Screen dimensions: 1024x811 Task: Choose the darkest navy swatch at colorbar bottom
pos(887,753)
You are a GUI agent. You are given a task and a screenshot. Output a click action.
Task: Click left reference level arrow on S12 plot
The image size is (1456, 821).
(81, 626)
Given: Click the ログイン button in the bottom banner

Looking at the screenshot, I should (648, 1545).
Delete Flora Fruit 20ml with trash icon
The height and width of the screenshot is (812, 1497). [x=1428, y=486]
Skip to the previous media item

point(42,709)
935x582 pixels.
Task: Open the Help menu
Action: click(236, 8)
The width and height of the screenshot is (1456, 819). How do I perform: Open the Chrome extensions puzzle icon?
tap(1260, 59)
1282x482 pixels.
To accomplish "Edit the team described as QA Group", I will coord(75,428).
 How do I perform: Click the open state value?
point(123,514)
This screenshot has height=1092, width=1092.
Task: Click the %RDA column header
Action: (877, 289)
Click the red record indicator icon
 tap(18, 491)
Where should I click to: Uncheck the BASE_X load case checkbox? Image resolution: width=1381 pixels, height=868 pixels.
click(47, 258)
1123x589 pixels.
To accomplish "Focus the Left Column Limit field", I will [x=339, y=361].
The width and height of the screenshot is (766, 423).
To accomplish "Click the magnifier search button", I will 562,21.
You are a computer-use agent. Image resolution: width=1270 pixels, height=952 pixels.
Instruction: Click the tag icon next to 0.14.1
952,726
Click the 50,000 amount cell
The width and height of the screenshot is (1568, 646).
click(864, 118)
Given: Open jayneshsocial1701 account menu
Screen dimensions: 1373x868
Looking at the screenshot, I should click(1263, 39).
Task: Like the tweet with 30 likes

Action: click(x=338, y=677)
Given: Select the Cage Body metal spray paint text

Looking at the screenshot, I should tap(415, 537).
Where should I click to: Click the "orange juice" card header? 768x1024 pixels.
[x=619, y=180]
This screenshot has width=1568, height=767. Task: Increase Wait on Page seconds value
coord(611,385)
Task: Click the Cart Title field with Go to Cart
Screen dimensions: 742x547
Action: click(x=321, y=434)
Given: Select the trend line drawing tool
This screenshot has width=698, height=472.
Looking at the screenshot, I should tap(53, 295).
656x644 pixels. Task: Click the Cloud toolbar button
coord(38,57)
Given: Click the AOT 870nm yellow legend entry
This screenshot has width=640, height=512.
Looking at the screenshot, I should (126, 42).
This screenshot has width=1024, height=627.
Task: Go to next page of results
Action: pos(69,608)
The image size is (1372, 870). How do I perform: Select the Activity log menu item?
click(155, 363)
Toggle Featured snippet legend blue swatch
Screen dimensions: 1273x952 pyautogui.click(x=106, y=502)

* * * * * * * * *

**Written exercise:** Change every "trash icon" in the items above to "bin icon", leaving all other text as it is.

**Solution below:**
Screen dimensions: 1024x811 Task: Choose the darkest navy swatch at colorbar bottom
pos(887,753)
You are a GUI agent. You are given a task and a screenshot. Output a click action.
Task: Click left reference level arrow on S12 plot
The image size is (1456, 821).
(81, 626)
Given: Click the ログイン button in the bottom banner

Looking at the screenshot, I should (648, 1545).
Delete Flora Fruit 20ml with bin icon
The height and width of the screenshot is (812, 1497). [x=1428, y=486]
Skip to the previous media item

point(42,709)
935x582 pixels.
Task: Open the Help menu
Action: click(236, 8)
The width and height of the screenshot is (1456, 819). How do I perform: Open the Chrome extensions puzzle icon?
tap(1260, 59)
1282x482 pixels.
To accomplish "Edit the team described as QA Group", I will coord(75,428).
 How do I perform: Click the open state value?
point(123,514)
This screenshot has height=1092, width=1092.
Task: Click the %RDA column header
Action: (877, 289)
Click the red record indicator icon
 tap(18, 491)
Where should I click to: Uncheck the BASE_X load case checkbox? Image resolution: width=1381 pixels, height=868 pixels.
click(47, 258)
1123x589 pixels.
To accomplish "Focus the Left Column Limit field", I will [x=339, y=361].
The width and height of the screenshot is (766, 423).
To accomplish "Click the magnifier search button", I will 562,21.
You are a computer-use agent. Image resolution: width=1270 pixels, height=952 pixels.
Instruction: Click the tag icon next to 0.14.1
952,726
Click the 50,000 amount cell
The width and height of the screenshot is (1568, 646).
click(864, 118)
Given: Open jayneshsocial1701 account menu
Screen dimensions: 1373x868
Looking at the screenshot, I should click(1263, 39).
Task: Like the tweet with 30 likes

Action: click(x=338, y=677)
Given: Select the Cage Body metal spray paint text

Looking at the screenshot, I should tap(415, 537).
Where should I click to: Click the "orange juice" card header? 768x1024 pixels.
[x=619, y=180]
This screenshot has width=1568, height=767. Task: Increase Wait on Page seconds value
coord(611,385)
Task: Click the Cart Title field with Go to Cart
Screen dimensions: 742x547
Action: click(x=321, y=434)
Given: Select the trend line drawing tool
This screenshot has width=698, height=472.
Looking at the screenshot, I should tap(53, 295).
656x644 pixels. Task: Click the Cloud toolbar button
coord(38,57)
Given: Click the AOT 870nm yellow legend entry
This screenshot has width=640, height=512.
Looking at the screenshot, I should (126, 42).
This screenshot has width=1024, height=627.
Task: Go to next page of results
Action: pos(69,608)
The image size is (1372, 870). How do I perform: Select the Activity log menu item?
click(155, 363)
Toggle Featured snippet legend blue swatch
Screen dimensions: 1273x952 pyautogui.click(x=106, y=502)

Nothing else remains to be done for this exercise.